Thirdly, there is the fearful avoidant type of attachment. As children, people who exhibit this type of attachment were neglected by their parents or guardians, and therefore they grow up not forming any bond with anyone. As adults, they are always too afraid to form any meaningful relationship therefore in relationships; they always have one foot in, and one foot out. Such a person is undecided, that is, they are hot and cold; sometimes they form a really close bond, and sometimes they are detached. They are the type that thinks having feelings is a type of weakness, therefore; they try to keep them buried, which is an impossible task. To them, a relationship is a job where to get your needs met, you have to interact with people, but if you stay too close to people, you will get hurt. These romantic relationships are usually rocky and turbulent because of the pent-up feelings, which can become overwhelming. It is very easy for such a person to end up in an abusive relationship because he/she does not know how to express themselves and may cling on to their partner when they feel rejected or feel trapped when in a relationship (Miron, Rauscher, Reyes, Gavel, & Lechner, 2012).

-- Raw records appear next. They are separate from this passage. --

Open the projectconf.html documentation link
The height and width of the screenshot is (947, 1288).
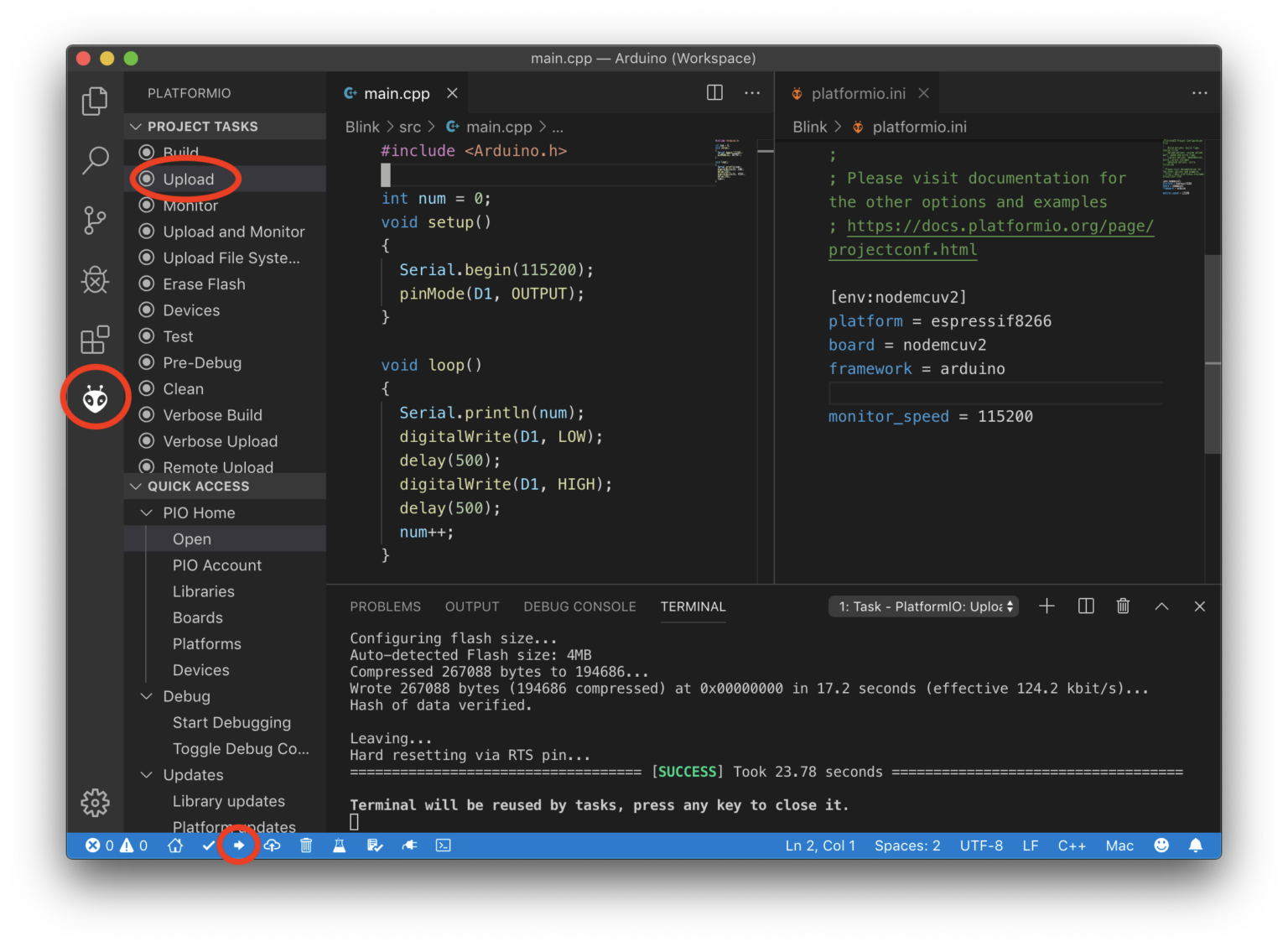[x=902, y=249]
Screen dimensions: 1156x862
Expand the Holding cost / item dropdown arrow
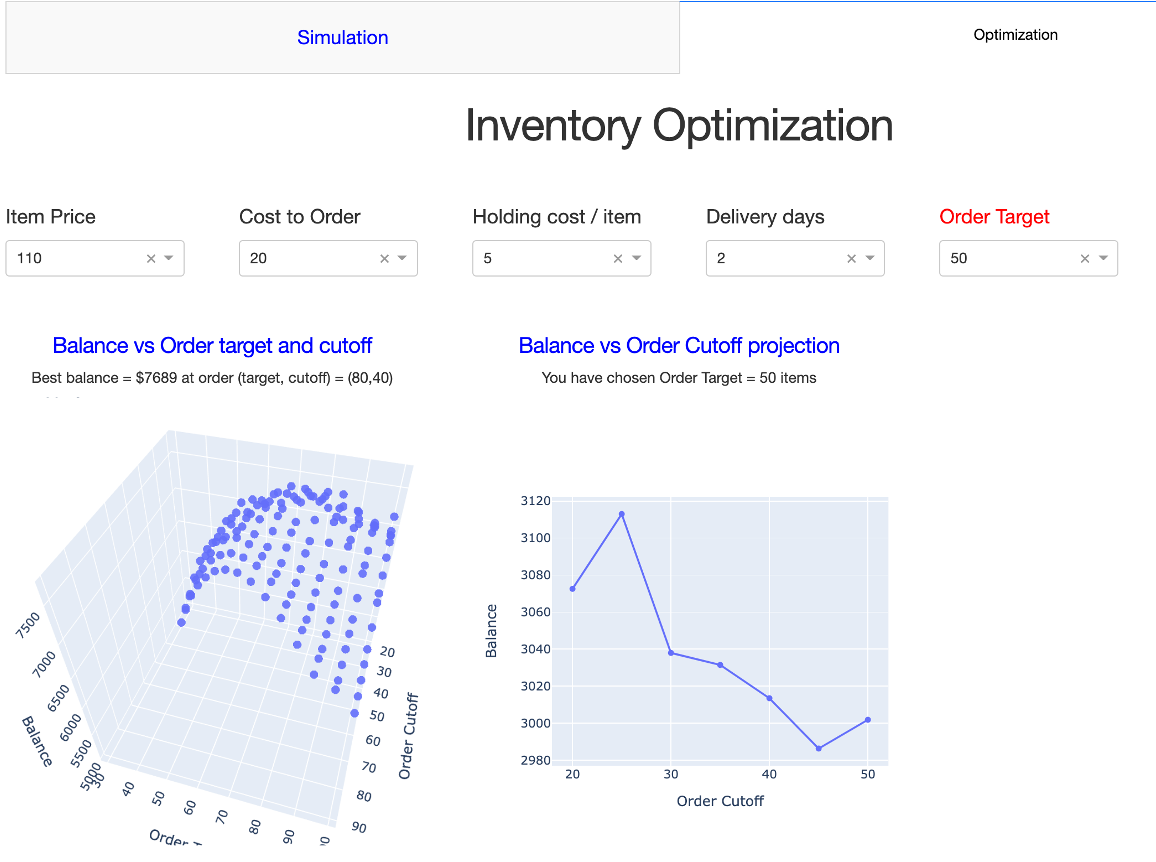tap(636, 258)
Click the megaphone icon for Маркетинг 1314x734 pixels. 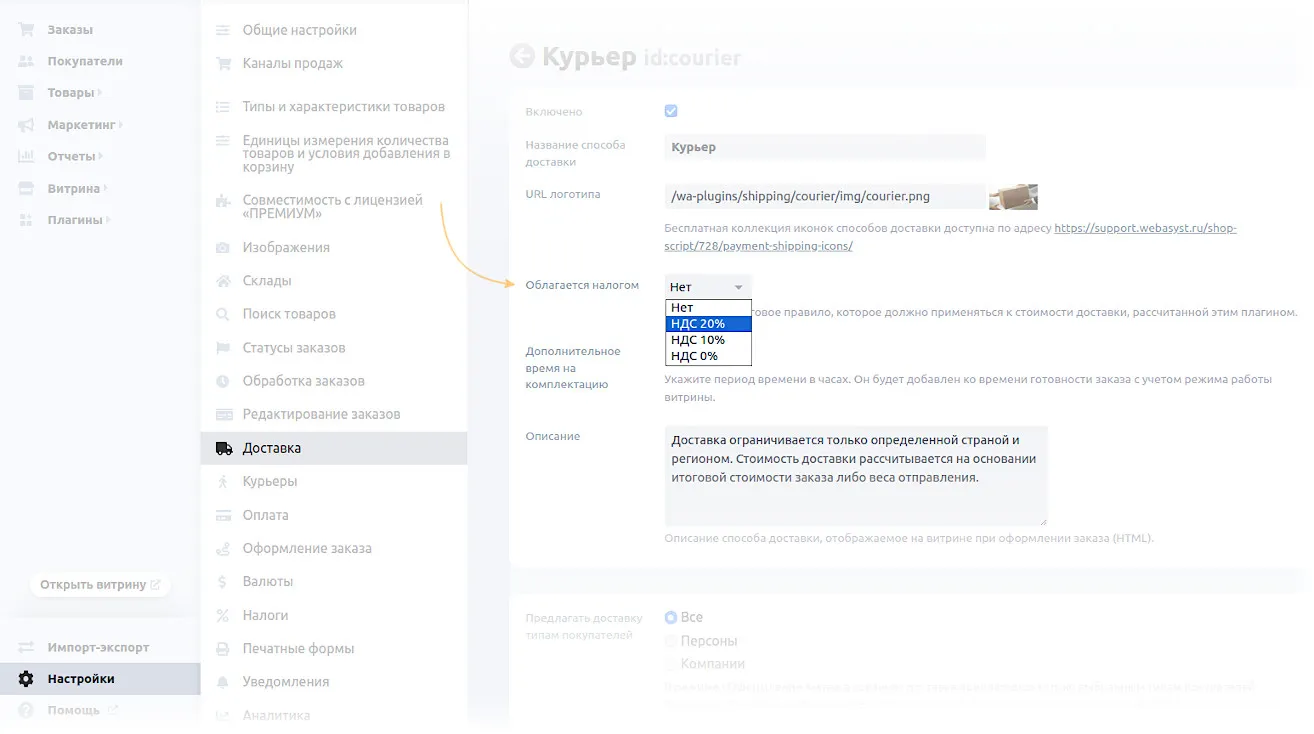[x=27, y=125]
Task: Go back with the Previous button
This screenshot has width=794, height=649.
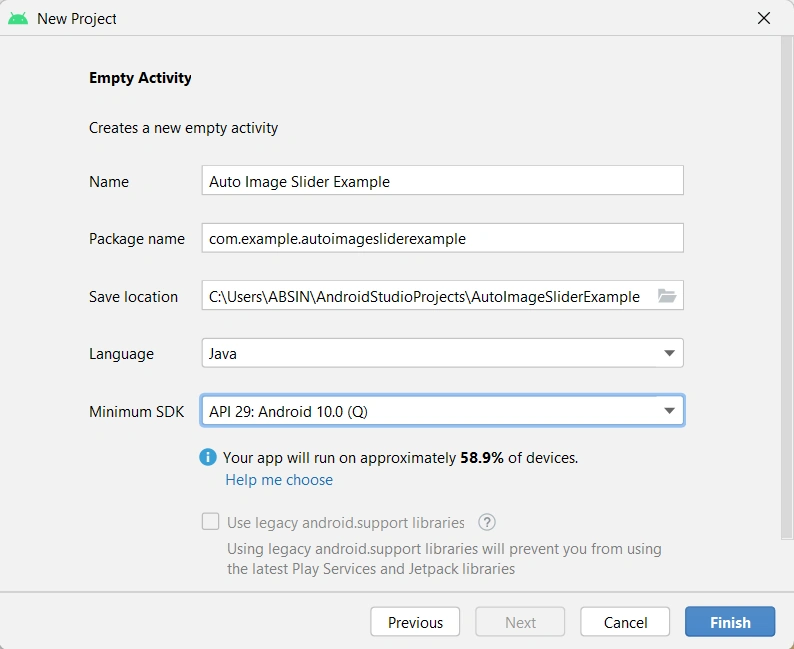Action: point(415,622)
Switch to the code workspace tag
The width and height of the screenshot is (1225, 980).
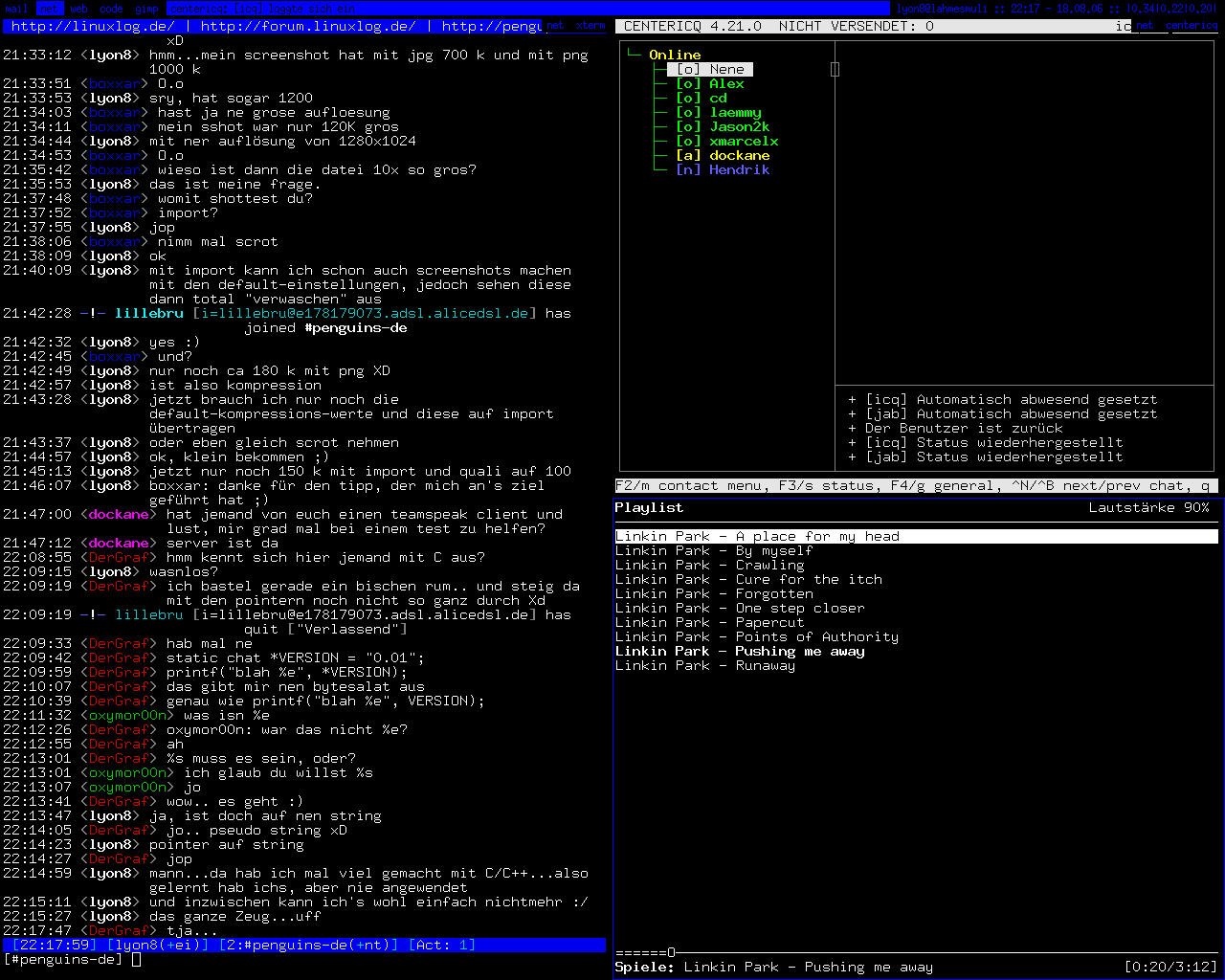tap(111, 9)
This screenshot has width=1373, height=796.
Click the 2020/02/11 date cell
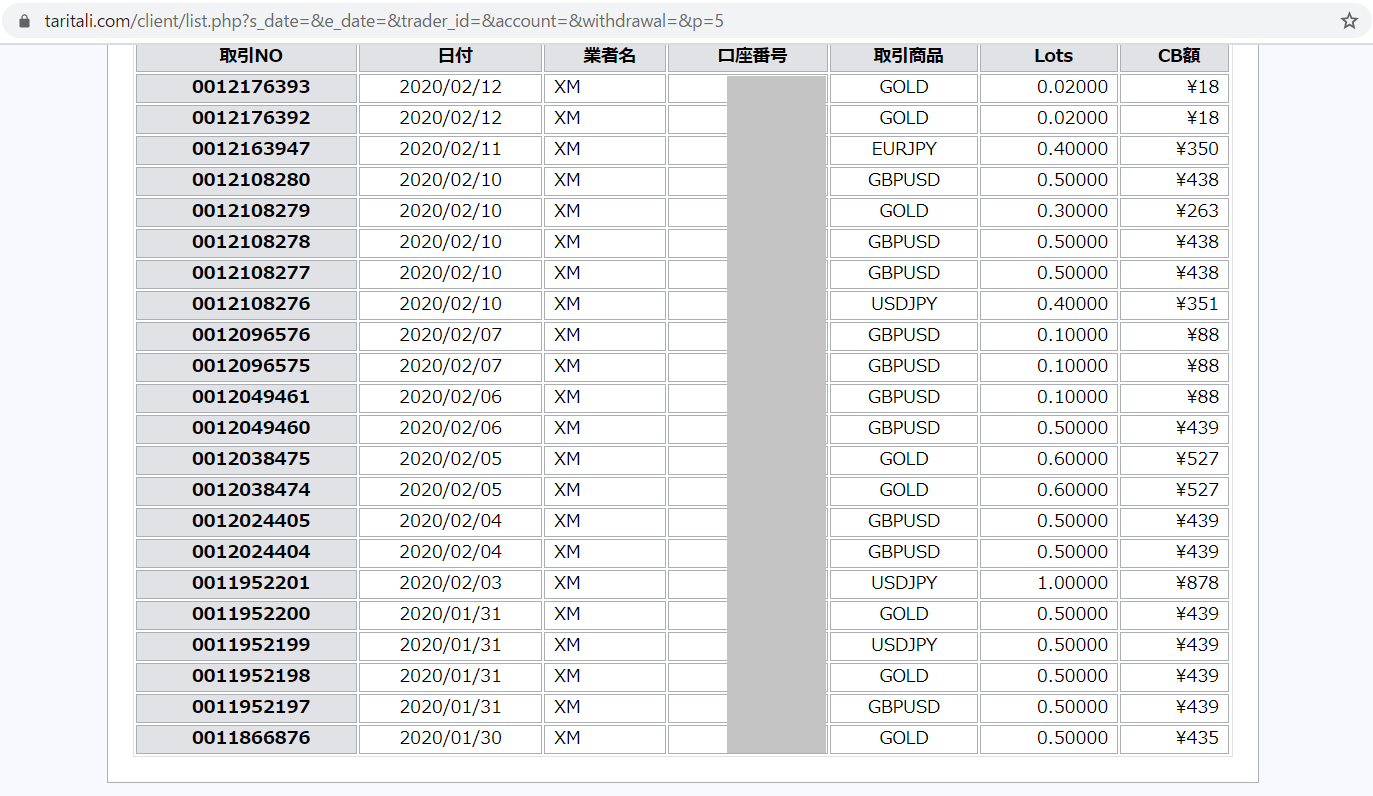click(x=450, y=149)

Lastly, there is the dismissive avoidant type of attachment. People with this type of attachment are the hardest to get through because they can completely shut off their emotions. Contrary to common belief, they too have emotions, and crave or form attachments, but prefer not to show it. When in a relationship, they prefer to keep their emotions to themselves, and this can be very frustrating to their partners. Sometimes they might come off as self-centered because they tend to live an inward life, but that is just the way they take care of themselves. On some occasions, they might seem to love their pets and show more emotions towards them than their partners. However, every human being needs to connect with another human being. Therefore, their pseudo-dependence is a façade. They deny their partners the chance to know them at a deeper level. Such people always have emotional and psychological walls which are hard to break. In times of crisis, or arguments, they can remain uncreative and simply choose not to care about the situation.
In conclusion, attachment styles play a very important role in the way a person views and act in a relationship. The best form of attachment is the secure type because one is content has complete trust in themselves or their partners. People who do not have this type of attachment can get a partner who is secure and work to better themselves. Dismissive attachment is dangerous because one can easily turn abusive because he/she does not relate to their partner’s feelings. The fearful avoidant type is also not the best form of attachment because such a person might easily be abused in a relationship because of the need to feel loved. Lastly, the insecure form of connection is bad because it tries out the other partner who constantly has to complement and reassure. It is also unhealthy because it has the potential to turn out abusive.
- Firestone, L. (2013, July 30). How your attachment style impacts your relationship. Retrieved Sep 9, 2017, from Psychology Today: https://www.psychologytoday.com/blog/compassion-matters/201307/how-your-attachment-style-impacts-your-relationship
- Gilbert, L. R., Dewall, N., Haak, E. A., Widiger, T., Blinco, S., & Keller, P. S. (2014). Narcissism in romantic relationships: a dydic perspective. Journal of Social and Clinical Psychology,, 25-50.
- Miron, A. M., Rauscher, F. H., Reyes, A., Gavel, D., & Lechner, K. K. (2012). Full-dimensionality of relating in romantic relationships. Journals of Relationships Research, 67-80.
- Noyes, Yoo1, S. H., & E., S. (2015). Recognition of facial expressions of negative emotions in romantic relationships. Nonverbal Behav, 1-12.